Is it really necessary to have all the stuff from the CIA World Factbook at the bottom of page - most/all of it is covered in more detail on other pages. Stuff like the flag description and picture of the flag should definited be deleted - there is already a picture of the flag on the main ROI page and the Flag of Ireland page. Deus Ex 17:35, 7 May 2004 (UTC)

Constitution[edit]

Why remove the reference to the 1972 amendment, as it was a good example?

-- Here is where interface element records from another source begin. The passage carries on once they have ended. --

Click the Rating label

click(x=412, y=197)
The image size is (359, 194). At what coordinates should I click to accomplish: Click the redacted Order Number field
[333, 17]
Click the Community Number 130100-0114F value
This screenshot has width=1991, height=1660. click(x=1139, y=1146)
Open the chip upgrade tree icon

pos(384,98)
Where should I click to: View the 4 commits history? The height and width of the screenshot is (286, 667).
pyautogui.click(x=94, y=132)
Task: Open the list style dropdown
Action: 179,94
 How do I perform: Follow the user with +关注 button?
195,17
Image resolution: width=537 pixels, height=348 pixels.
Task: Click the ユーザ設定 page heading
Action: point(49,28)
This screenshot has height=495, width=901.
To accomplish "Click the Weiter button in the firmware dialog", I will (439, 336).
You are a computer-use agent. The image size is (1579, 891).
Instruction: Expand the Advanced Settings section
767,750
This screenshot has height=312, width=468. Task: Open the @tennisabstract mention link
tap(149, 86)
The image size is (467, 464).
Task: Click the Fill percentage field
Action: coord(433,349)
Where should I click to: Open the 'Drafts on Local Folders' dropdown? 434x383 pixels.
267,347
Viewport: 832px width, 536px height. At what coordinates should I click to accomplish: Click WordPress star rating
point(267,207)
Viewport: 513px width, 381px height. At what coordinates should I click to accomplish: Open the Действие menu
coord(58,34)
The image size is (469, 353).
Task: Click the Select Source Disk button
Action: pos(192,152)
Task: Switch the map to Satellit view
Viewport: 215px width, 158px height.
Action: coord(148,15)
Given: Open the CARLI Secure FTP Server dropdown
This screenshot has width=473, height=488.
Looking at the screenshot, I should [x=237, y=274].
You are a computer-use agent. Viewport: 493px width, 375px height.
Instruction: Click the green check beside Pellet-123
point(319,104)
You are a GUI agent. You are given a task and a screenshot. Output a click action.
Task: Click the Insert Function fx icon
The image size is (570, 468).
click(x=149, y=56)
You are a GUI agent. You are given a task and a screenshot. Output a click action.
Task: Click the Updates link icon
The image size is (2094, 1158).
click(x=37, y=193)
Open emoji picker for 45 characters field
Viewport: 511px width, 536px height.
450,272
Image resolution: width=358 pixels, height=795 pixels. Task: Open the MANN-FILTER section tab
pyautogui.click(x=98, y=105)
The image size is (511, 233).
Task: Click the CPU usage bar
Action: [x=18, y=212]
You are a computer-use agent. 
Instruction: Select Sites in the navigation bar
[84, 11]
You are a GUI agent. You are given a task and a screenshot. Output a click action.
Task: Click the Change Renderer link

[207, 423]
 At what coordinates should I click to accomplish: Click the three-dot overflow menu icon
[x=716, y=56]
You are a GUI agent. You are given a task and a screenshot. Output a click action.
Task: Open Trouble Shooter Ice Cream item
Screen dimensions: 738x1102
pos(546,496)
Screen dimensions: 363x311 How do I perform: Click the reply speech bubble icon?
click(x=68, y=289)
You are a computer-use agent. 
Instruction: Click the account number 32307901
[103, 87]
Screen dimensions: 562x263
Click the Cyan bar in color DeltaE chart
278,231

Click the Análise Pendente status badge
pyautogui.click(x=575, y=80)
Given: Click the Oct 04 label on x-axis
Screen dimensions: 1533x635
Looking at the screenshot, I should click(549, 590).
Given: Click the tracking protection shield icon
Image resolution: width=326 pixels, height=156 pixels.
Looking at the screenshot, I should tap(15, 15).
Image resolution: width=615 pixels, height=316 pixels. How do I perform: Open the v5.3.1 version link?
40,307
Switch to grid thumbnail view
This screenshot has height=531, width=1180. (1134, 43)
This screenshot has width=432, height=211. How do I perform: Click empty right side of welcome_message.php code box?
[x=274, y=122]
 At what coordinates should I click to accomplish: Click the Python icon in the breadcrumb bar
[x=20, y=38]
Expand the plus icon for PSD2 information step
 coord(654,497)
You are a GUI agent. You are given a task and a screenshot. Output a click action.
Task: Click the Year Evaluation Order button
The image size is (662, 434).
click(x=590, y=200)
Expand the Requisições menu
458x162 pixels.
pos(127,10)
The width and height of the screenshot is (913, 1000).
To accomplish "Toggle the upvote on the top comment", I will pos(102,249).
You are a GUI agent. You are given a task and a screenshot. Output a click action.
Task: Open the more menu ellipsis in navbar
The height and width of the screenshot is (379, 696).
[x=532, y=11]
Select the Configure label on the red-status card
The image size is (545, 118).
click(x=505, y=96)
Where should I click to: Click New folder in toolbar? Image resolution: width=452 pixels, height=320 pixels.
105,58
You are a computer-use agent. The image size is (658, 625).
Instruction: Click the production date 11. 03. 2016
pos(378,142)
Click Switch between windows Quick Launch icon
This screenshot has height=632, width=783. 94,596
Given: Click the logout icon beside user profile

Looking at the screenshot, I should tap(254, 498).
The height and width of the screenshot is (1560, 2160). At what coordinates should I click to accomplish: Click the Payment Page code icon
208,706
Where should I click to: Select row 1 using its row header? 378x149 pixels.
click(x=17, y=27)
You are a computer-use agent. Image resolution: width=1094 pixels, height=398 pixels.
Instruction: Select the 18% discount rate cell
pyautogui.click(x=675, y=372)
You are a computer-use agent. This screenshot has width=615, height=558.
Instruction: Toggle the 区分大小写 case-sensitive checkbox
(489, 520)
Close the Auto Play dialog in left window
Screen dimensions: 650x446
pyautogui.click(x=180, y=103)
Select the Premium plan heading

Sorry I should have explained; my problem was these sections are intended to be short summaries so the sentence put in made it look like the 1972 amendment was the most important that ever happened. I've added in a new sentence about constitutional amendments that i think is better. Iota 16:47, 22 Jan 2005 (UTC)

Progressive Democrats[edit]

Just one question about the statement:

The right is represented by the Progressive Democrats who, while liberal on economic policy, are left-wing on social matters.

Based on that statement i would think their more of a part on the left then on the right. I know their liberal on the econ but aren't they more center-right in social matters, they follow closely with the FF. --User:Boothy443 | comhrÚ 03:12, 21 Feb 2005 (UTC)

Opening paragraph[edit]

I'm not going to get in an edit war over this. However throughout the article Ireland is used for the state with the exception of the first sentence. As this is the proper name for the country, and the title of the page makes it unambiguously about the state not the island it seems unnecessary to say ROI here, not to mention the fact that it is the country (Ireland - proper name) which is a parliamentary democracy and republic (description). --Snowded TALK 20:57, 17 September 2008 (UTC)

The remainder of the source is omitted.